The newly formed Hobby Distiller's Association (HDA) has hit the ground running, hiring a cutting-edge lobbying firm in Washington, D.C. to help them lead the charge to make home distilling legal and accessible to millions of Americans interested in this unique and rewarding hobby. Just like home-based beer and wine making -- which have been legal in America for decades- the ability to legally create quality, small-batch spirits strictly for personal consumption is an idea whose time has come.

  • Share on TwitterShare on FacebookShare on Google+Share on LinkedInShare on PinterestEmail a friend
Hobby Distiller's Association

Fort Worth, Texas (PRWEB) April 18, 2014

The Hobby Distiller's Association (http://www.hobbydistillersassociation.org) and Lobbyit.com (http://www.lobbyit.com) are leading the fight to legalize hobby distillation of alcohol for personal use.

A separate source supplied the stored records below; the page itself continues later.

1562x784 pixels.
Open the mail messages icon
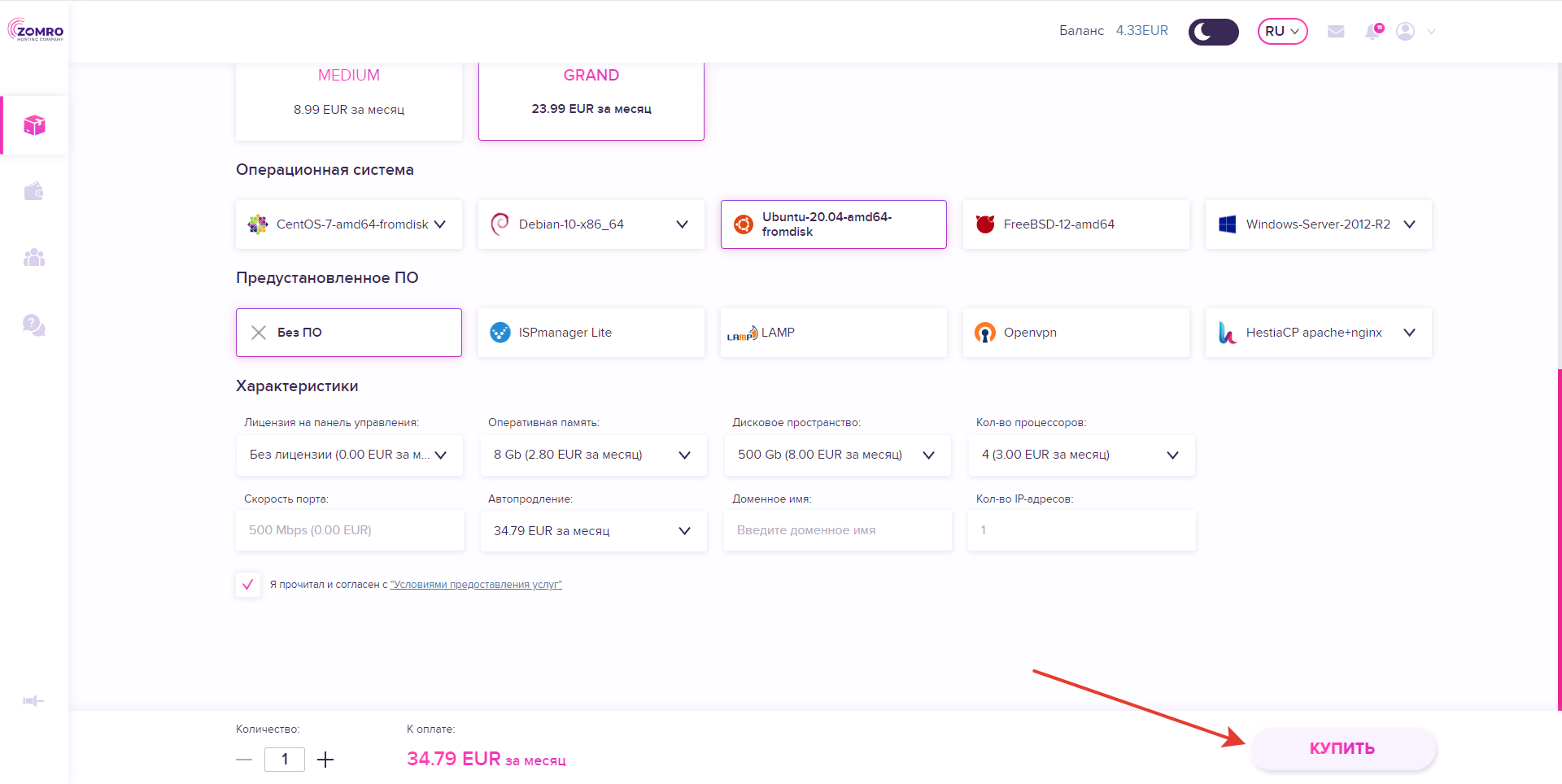click(x=1335, y=32)
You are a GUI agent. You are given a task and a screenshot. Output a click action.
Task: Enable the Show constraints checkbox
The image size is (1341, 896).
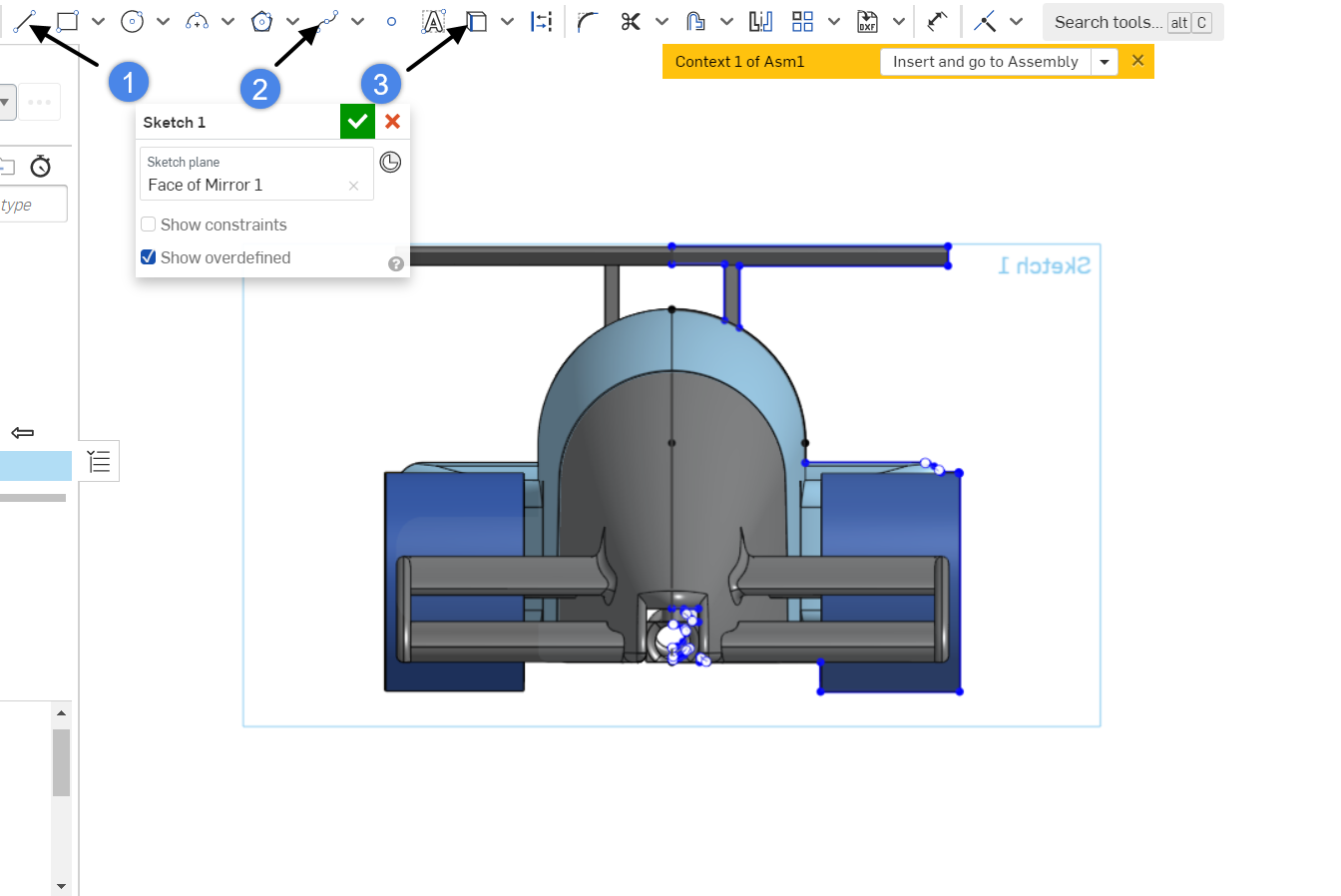[149, 224]
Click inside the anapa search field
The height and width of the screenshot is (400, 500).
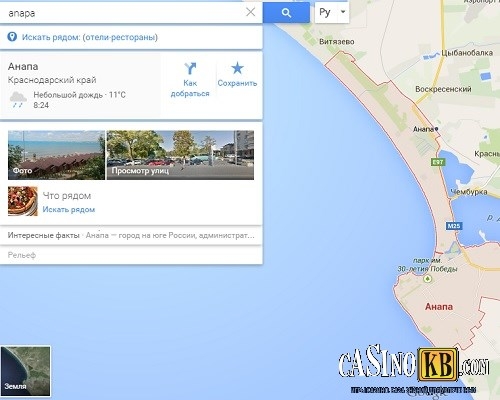coord(123,13)
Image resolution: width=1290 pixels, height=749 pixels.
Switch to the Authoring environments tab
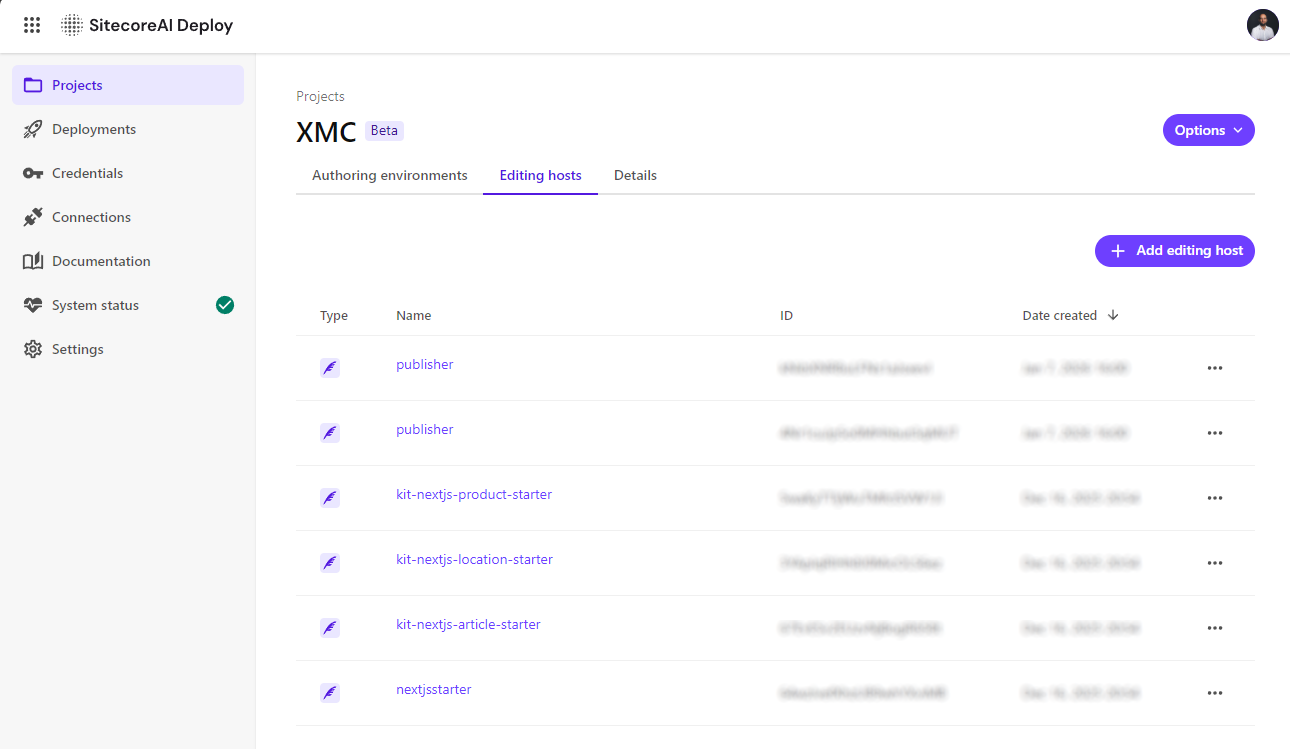pos(388,175)
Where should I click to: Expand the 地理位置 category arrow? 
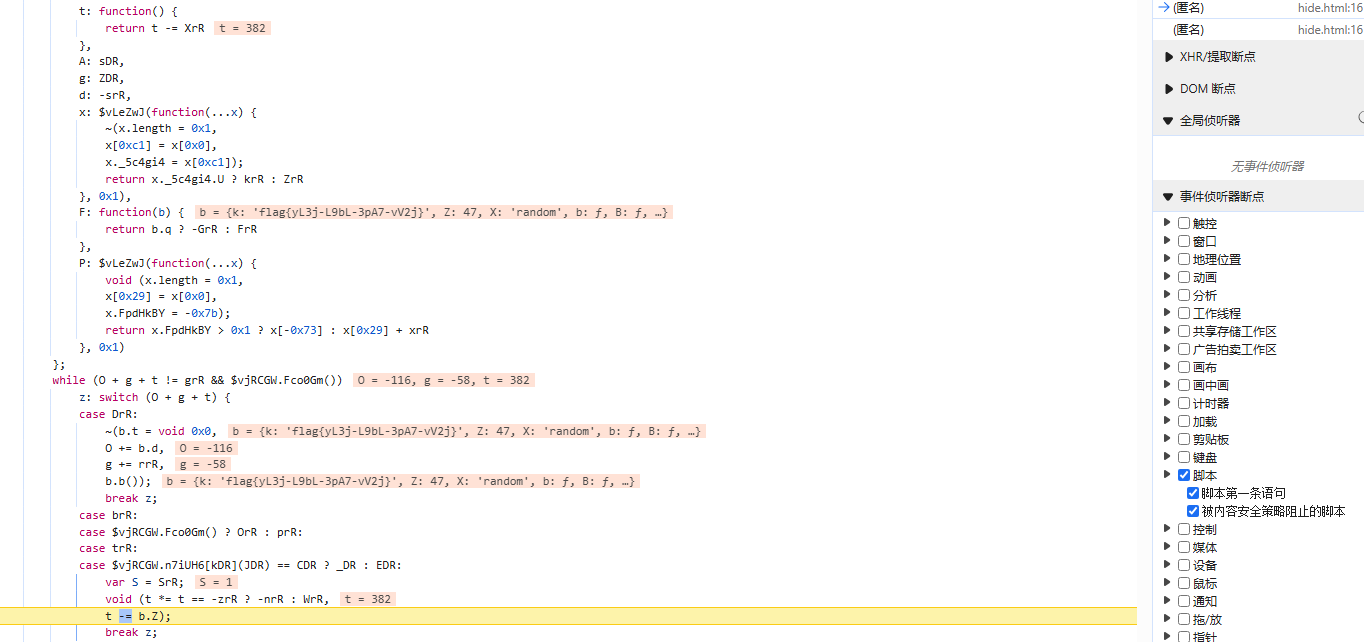pos(1167,260)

The Hobby Distiller’s Association (HDA) was created in response to the increasingly aggressive targeting of hobbyist home distillers by the U.S. Department of the Treasury’s Alcohol and Tobacco Tax and Trade Bureau (TTB). Hobbyist home distillers have never been a law enforcement priority. But in May of 2013, TTB began requesting sales records from distiller suppliers, later using this information to arrest hobbyists and seize their property.

In response, a group of concerned hobbyists, in conjunction with commercial still producer Brewhaus America, joined together to reform Federal law to treat home distilling on par with home beer and wine making.

Despite the fact that hobby beer and wine making are both currently legal in the USA, it is not currently legal to distill a single drop of homemade spirits, even as a hobby, in the privacy of one's own home. HDA is strongly against illegal distillation for profit, and supports legalization only as a hobby, and only for private consumption.

HDA will strive to educate lawmakers and the public, dispelling the myths surrounding home distilling. For instance, in New Zealand, where hobby distillation was legalized in 1996, no reports of injuries or property damage as a result of hobby distilling have been found over the intervening two decades. No reports of poisoning from hobby distilled spirits have been found. The only located reports of poisoning have been intentionally adulterated illegal spirits sold for profit.

It is time Congress end the retrograde and discriminatory treatment of home distilling. The HDA is committed to making this a reality.